Data records
- - -

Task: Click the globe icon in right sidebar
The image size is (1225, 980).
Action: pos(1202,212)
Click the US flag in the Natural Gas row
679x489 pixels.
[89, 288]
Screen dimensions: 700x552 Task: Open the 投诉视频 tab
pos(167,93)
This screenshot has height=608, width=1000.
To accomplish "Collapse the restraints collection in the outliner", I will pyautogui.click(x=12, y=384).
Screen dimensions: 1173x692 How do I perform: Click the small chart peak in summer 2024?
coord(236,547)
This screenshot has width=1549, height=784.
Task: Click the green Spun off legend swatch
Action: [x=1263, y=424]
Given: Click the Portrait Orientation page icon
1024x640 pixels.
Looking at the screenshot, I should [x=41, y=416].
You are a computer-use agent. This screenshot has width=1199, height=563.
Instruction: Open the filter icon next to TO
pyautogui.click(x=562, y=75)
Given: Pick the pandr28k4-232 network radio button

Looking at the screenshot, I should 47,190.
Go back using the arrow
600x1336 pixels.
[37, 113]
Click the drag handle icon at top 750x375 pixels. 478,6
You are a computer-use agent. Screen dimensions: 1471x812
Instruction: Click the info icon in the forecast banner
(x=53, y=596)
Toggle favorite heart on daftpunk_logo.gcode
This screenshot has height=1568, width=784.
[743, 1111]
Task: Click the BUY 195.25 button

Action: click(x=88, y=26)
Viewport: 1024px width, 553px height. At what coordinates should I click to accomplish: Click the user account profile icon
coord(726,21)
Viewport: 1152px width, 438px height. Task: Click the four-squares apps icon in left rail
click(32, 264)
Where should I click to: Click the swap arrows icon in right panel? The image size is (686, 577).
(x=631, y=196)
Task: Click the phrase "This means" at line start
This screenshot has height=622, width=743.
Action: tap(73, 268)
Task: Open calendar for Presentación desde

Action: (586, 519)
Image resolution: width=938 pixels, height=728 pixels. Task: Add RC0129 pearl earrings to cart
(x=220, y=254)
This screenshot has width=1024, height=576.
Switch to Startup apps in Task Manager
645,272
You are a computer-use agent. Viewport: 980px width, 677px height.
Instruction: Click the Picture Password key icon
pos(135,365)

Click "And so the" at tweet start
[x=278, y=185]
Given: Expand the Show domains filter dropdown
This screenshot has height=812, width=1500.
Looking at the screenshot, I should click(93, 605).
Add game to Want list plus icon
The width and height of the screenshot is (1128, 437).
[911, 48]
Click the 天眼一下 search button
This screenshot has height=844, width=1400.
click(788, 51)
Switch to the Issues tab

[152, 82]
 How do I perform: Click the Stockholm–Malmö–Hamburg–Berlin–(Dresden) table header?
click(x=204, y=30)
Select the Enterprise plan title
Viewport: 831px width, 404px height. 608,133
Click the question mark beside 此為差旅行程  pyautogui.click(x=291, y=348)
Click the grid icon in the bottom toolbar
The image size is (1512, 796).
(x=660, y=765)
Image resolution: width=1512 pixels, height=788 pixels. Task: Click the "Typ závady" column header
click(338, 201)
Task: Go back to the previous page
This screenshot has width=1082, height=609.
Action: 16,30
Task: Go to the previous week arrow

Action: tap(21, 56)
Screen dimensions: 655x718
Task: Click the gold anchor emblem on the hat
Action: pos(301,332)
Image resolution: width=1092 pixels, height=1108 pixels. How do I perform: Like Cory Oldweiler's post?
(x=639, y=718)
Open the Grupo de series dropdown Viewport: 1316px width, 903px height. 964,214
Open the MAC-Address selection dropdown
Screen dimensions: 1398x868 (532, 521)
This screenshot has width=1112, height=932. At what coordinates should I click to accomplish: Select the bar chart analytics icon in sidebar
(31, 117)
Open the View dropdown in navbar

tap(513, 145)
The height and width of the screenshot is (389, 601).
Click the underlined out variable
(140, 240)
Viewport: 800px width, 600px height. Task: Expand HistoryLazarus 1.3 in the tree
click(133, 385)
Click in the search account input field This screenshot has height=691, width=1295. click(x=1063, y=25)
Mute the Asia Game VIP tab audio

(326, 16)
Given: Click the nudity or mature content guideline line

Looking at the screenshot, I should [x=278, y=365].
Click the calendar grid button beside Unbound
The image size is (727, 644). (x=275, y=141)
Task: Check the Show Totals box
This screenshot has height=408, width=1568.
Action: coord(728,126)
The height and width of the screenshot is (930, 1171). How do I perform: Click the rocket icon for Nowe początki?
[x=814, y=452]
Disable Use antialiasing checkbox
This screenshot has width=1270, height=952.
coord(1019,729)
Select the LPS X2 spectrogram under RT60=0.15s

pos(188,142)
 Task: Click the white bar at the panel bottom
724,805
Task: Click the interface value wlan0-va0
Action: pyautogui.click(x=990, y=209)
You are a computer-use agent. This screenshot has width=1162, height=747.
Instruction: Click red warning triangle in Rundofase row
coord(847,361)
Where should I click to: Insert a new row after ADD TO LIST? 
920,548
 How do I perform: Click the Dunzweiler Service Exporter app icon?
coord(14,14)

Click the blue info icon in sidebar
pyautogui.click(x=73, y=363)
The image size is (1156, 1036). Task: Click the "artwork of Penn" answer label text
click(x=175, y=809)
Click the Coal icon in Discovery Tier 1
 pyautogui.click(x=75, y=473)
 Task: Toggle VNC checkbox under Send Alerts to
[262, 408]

- - -

» PROBLEM STATEMENT: Where a line in the records above contains the word "page", copy that line.

» YOUR RESPONSE:
Given: Click the Portrait Orientation page icon
Task: Go back to the previous page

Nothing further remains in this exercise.